Entreguei cinco reais e falei que não precisava de troco, logo depois acenei e saí andando pelo galpão entre as inúmeras bancas de verduras e frutas, indo diretamente para meu carro.

Respirei. Estava cansado e com início de falta de ar. Há pouco mais de uma semana eu iniciei uma rotina de correr logo após acordar, era isso que eu estava fazendo meia hora atrás e por isso ainda sentia a pressão nas minhas pernas, os nervos tremendo e o coração martelando em um ritmo mais rápido que o meu normal, os dois ainda não acostumados com a nova meta de saúde que a nutricionista da minha mãe me aconselhou (obrigou) a fazer.

Segundo ela, ter 1,83 de altura e pesar 58 quilos não é saudável pra mim.
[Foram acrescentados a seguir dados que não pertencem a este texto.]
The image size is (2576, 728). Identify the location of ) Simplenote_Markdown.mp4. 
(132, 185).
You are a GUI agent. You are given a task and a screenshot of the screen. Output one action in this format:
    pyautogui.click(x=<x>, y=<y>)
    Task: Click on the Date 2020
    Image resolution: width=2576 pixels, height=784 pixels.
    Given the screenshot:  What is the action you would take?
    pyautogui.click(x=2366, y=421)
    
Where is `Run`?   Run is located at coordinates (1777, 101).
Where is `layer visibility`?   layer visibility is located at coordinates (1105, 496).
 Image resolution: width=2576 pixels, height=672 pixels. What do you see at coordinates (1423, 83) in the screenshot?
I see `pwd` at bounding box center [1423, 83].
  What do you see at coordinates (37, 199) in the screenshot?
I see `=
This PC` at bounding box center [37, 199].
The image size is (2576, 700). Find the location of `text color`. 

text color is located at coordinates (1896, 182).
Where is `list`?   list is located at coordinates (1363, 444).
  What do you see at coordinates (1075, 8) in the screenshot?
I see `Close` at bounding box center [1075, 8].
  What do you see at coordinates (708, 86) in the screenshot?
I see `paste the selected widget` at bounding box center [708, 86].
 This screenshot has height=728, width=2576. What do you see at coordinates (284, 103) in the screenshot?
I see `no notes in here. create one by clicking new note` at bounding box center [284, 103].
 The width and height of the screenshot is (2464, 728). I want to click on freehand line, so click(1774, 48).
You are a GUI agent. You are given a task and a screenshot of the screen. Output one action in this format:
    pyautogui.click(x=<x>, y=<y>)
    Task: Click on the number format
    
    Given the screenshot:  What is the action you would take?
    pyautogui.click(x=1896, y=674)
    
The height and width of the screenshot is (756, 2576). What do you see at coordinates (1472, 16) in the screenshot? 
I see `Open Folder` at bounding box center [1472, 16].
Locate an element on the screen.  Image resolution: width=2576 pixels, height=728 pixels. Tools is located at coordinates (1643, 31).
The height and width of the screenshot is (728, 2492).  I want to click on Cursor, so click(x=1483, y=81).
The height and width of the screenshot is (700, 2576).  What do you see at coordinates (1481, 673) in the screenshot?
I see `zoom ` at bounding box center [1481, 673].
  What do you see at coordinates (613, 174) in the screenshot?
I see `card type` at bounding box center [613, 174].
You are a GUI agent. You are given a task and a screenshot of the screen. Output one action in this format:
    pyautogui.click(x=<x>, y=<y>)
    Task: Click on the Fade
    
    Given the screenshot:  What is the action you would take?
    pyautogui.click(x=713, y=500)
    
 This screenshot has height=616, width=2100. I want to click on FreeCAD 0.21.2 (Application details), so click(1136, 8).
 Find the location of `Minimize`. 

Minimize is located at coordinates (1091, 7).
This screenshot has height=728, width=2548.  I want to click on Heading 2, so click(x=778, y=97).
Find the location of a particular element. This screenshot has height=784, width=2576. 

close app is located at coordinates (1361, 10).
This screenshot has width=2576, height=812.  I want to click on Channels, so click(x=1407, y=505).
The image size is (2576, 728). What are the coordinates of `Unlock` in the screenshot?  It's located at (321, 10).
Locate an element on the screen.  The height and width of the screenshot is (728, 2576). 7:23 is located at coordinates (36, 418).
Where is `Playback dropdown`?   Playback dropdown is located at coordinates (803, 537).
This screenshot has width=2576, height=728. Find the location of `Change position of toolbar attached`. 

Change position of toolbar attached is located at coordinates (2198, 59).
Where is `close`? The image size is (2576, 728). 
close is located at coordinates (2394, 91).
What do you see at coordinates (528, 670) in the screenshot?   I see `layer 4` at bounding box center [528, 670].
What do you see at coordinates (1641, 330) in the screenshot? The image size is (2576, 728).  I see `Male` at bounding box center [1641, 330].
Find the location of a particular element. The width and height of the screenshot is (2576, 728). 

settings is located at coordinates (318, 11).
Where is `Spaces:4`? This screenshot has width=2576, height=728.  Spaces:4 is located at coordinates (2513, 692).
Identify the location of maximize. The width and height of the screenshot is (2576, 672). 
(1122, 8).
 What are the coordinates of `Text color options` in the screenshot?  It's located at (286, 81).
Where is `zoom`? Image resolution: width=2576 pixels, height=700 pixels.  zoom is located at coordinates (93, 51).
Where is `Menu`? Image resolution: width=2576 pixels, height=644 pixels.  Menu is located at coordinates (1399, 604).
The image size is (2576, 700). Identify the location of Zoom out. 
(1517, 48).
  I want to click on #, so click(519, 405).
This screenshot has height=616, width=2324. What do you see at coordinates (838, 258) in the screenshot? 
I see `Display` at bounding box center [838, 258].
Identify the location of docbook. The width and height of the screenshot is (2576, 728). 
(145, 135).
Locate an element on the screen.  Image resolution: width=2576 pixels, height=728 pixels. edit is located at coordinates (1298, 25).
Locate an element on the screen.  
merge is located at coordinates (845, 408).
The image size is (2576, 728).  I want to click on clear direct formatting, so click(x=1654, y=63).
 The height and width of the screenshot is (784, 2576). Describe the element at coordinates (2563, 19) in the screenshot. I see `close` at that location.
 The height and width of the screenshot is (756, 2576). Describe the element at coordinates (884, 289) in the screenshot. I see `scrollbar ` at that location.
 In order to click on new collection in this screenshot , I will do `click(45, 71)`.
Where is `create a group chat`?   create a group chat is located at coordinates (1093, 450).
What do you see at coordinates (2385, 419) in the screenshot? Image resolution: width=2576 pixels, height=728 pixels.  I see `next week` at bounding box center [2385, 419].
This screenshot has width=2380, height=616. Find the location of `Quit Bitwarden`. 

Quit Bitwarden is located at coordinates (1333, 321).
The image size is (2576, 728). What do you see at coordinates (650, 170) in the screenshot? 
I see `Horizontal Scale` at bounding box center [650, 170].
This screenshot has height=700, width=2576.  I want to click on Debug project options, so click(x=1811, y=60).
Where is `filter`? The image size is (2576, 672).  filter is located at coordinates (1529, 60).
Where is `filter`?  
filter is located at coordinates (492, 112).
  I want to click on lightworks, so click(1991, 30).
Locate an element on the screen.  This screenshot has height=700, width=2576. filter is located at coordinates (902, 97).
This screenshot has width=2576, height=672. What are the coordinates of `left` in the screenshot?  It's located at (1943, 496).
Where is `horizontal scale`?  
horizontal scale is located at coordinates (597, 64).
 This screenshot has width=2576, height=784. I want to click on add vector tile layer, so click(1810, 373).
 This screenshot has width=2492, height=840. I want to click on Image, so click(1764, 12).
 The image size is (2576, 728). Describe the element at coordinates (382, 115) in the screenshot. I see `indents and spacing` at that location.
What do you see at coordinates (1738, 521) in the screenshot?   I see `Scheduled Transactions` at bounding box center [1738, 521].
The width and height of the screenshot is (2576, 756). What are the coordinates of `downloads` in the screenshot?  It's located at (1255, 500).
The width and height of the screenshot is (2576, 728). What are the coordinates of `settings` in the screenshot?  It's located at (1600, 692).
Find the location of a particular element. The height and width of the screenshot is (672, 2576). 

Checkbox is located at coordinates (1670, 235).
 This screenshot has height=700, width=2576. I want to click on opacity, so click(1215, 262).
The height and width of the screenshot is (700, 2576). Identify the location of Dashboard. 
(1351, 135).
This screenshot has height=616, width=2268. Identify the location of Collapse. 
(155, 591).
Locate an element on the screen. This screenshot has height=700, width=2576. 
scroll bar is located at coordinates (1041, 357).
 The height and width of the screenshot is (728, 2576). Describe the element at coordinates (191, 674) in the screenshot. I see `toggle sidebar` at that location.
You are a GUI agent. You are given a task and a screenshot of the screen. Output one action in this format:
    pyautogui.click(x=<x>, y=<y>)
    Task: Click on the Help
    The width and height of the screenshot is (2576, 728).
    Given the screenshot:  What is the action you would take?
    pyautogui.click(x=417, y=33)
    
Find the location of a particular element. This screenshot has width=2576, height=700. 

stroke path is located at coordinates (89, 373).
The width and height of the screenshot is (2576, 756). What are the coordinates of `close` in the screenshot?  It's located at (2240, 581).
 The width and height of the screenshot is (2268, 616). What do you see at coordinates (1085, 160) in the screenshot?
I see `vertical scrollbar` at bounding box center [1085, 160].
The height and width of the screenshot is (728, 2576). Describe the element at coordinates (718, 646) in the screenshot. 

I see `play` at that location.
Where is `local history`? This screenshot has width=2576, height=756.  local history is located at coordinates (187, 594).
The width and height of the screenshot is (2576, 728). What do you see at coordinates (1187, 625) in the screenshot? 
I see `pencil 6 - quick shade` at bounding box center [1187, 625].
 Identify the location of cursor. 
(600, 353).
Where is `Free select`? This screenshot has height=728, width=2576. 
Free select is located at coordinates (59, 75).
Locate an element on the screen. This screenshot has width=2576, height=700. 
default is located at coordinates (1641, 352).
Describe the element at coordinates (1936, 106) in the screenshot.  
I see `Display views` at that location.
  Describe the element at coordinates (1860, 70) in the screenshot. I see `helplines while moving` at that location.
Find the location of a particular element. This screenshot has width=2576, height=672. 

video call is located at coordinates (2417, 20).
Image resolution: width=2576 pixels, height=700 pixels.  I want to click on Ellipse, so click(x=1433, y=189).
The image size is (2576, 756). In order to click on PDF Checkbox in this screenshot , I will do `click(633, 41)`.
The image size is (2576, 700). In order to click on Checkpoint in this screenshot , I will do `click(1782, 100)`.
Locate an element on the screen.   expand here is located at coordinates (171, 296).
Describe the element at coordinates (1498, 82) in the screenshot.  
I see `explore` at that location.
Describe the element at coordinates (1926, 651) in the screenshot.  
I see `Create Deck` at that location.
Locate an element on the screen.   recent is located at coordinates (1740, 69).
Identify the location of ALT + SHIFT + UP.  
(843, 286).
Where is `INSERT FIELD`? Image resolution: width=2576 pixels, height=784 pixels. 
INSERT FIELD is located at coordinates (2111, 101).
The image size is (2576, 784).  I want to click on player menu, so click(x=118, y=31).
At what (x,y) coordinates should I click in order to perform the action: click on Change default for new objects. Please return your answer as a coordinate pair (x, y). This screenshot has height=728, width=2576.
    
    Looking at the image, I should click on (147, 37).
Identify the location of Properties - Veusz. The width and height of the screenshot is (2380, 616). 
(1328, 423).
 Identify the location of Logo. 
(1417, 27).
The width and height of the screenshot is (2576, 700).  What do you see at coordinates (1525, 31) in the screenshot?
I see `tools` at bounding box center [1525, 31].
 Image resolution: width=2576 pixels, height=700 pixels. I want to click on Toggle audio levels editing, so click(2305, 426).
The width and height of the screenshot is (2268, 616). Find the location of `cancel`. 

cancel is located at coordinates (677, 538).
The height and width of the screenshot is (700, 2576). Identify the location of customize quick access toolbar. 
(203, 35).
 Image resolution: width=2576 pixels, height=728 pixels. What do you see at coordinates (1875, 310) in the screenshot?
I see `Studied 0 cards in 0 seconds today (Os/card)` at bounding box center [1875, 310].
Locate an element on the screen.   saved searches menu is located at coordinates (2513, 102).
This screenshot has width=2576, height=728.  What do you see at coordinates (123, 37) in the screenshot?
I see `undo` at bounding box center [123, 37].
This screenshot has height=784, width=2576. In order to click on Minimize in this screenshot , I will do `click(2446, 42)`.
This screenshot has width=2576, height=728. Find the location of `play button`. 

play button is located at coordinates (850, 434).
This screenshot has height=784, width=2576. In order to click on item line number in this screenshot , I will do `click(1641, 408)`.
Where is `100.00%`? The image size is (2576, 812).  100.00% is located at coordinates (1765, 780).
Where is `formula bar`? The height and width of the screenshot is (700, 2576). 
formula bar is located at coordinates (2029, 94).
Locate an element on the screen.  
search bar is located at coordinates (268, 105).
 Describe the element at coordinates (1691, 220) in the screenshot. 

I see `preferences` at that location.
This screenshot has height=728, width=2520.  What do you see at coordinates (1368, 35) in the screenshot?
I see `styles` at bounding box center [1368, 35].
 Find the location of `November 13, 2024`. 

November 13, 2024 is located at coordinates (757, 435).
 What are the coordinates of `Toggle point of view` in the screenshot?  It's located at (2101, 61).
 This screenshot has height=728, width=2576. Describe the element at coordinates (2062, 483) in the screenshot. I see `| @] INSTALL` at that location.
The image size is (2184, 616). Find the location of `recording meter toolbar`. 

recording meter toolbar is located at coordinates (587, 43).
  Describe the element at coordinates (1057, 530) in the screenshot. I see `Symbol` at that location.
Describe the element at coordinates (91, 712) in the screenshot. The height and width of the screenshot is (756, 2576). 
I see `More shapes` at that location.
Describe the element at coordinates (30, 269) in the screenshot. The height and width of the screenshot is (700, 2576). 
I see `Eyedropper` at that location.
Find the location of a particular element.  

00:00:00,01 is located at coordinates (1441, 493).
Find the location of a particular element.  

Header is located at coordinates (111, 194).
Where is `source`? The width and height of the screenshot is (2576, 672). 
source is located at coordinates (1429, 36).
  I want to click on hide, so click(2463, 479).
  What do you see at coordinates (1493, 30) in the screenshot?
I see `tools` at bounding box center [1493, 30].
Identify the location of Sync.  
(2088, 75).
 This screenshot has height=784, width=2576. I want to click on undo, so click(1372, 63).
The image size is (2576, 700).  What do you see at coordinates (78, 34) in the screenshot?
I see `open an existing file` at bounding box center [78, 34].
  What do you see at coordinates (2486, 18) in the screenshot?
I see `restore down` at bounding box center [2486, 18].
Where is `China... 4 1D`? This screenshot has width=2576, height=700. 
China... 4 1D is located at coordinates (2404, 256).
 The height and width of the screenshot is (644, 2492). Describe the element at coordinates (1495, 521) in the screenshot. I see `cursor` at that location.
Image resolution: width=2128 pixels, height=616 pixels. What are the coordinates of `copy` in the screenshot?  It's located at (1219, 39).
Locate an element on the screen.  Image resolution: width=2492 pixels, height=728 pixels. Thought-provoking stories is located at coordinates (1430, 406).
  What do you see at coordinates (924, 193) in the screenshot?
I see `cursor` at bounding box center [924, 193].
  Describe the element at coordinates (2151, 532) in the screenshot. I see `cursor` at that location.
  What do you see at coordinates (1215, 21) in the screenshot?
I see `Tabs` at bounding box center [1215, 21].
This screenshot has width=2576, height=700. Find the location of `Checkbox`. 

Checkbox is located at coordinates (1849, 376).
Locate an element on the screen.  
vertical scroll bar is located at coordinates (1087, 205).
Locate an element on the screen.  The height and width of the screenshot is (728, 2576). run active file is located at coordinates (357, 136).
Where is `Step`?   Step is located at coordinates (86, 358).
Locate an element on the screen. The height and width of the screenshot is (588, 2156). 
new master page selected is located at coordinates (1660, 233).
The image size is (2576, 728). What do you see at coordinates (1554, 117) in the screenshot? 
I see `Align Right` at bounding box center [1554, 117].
Eu, obviamente, não concordei 100℅ com ela, pois sempre me virei bem com meu corpo, mas não posso negar que é meio diferente. As gatinhas da minha cidade não gostam do diferente, o que é uma boa desculpa pra que eu me esforce na dieta inversa.

Minha mãe ficou satisfeita em ver suas paranóias confirmadas. Desde que eu saí de casa e fui dividir o apartamento com Ronaldo, o novo hobby dela era achar defeito em mim e no nosso "lar". Minha falta de peso (que sempre existiu, mas ela parece não lembrar) é só mais uma das paranóias dela. Posso inumerar em uma lista a quantia de defeitos que ela encontrou. Por exemplo: As paredes com tinta mal passada, a pia que sempre entope, o elevador que está sempre emperrando e a falta de microondas. Coisas meio ridículas de se apontar, porque não é como se fosse minha culpa. E já que ela reclama tanto, poderia me dar um microondas, não é mesmo?

Mas whatever, esse tipo de comentário a gente tem que levar como ensinamento. Eu uso escadas e forno agora, não é tão ruim assim. E quando ela reclama, eu tenho a solução na ponta da língua.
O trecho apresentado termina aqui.